Stored items

== == ==

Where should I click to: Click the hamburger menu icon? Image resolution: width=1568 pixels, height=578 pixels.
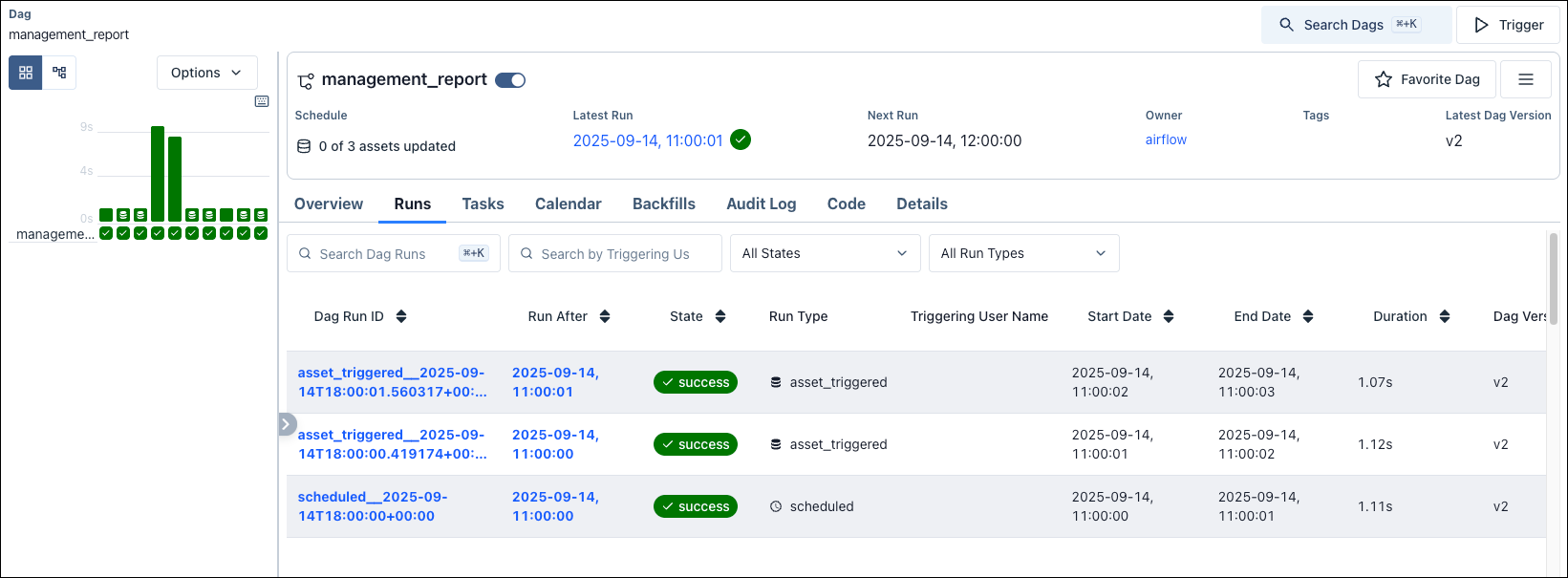click(1525, 79)
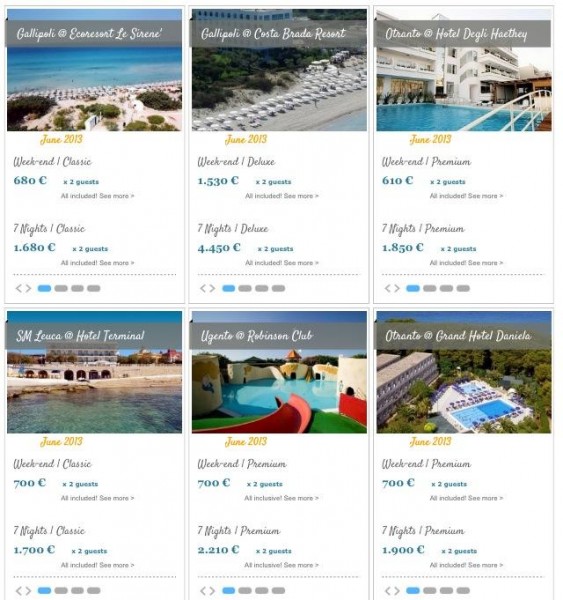Select fourth pagination dot on Grand Hotel Daniela card

pos(463,590)
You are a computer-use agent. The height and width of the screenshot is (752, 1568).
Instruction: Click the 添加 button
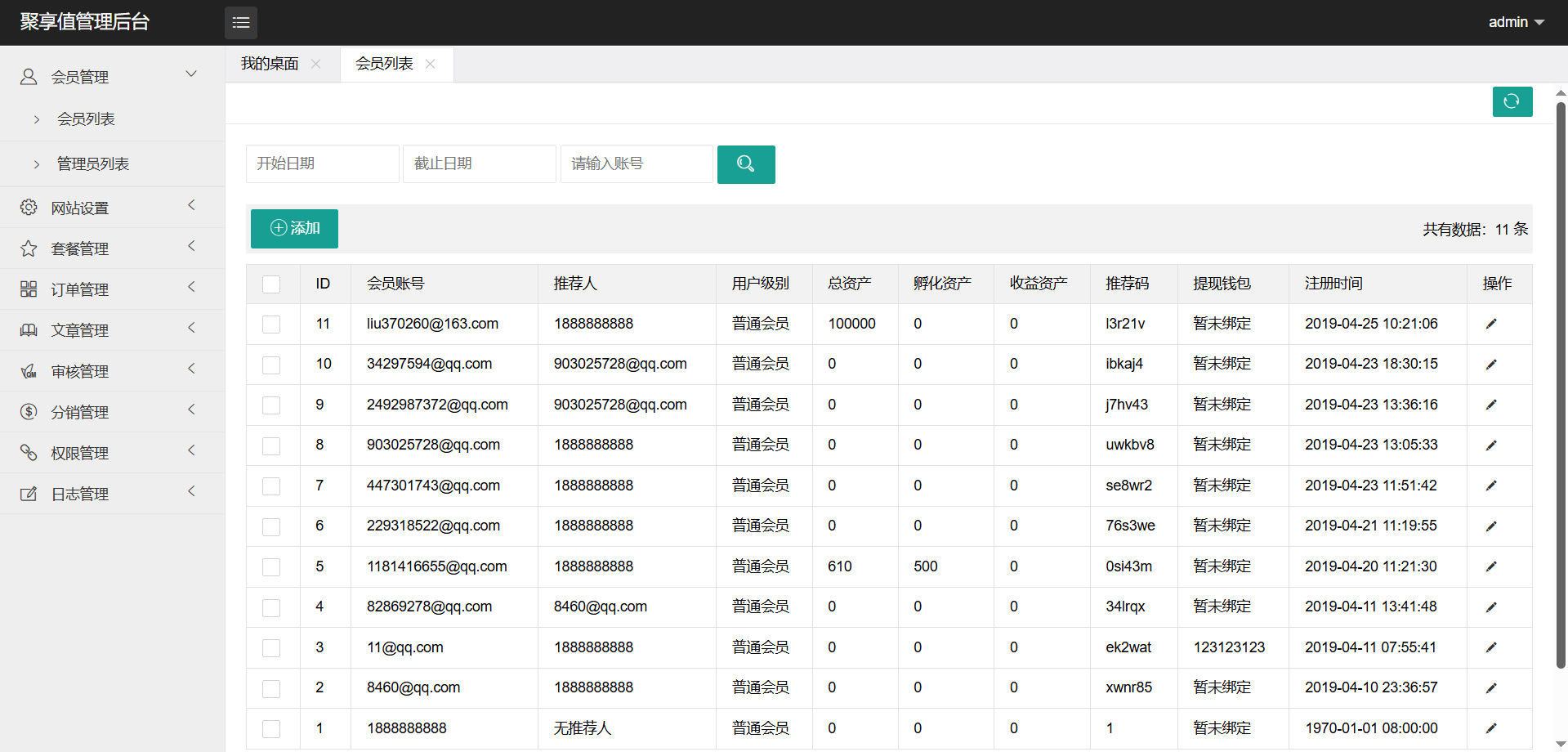(294, 228)
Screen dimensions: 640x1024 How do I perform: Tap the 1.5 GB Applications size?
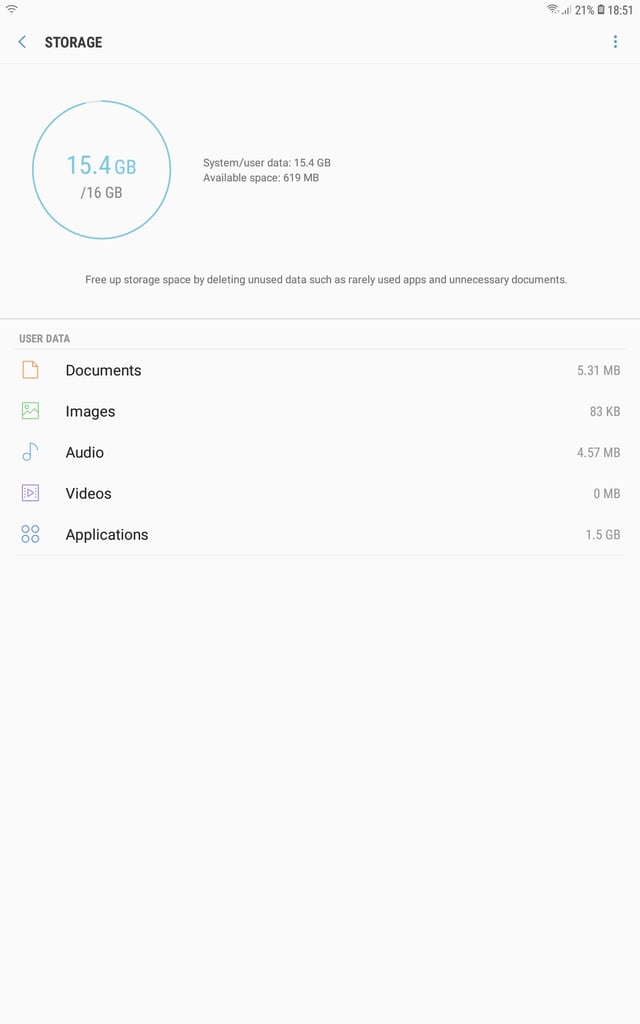click(602, 535)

== == ==

Go through the entries above and write them out again exactly, images left behind.

## RESULT OF THE EXERCISE
Where should I click to: Click the hamburger menu icon? Image resolution: width=1568 pixels, height=578 pixels.
click(1525, 79)
Select fourth pagination dot on Grand Hotel Daniela card

pos(463,590)
You are a computer-use agent. The height and width of the screenshot is (752, 1568).
Instruction: Click the 添加 button
(294, 228)
Screen dimensions: 640x1024 How do I perform: Tap the 1.5 GB Applications size?
click(602, 535)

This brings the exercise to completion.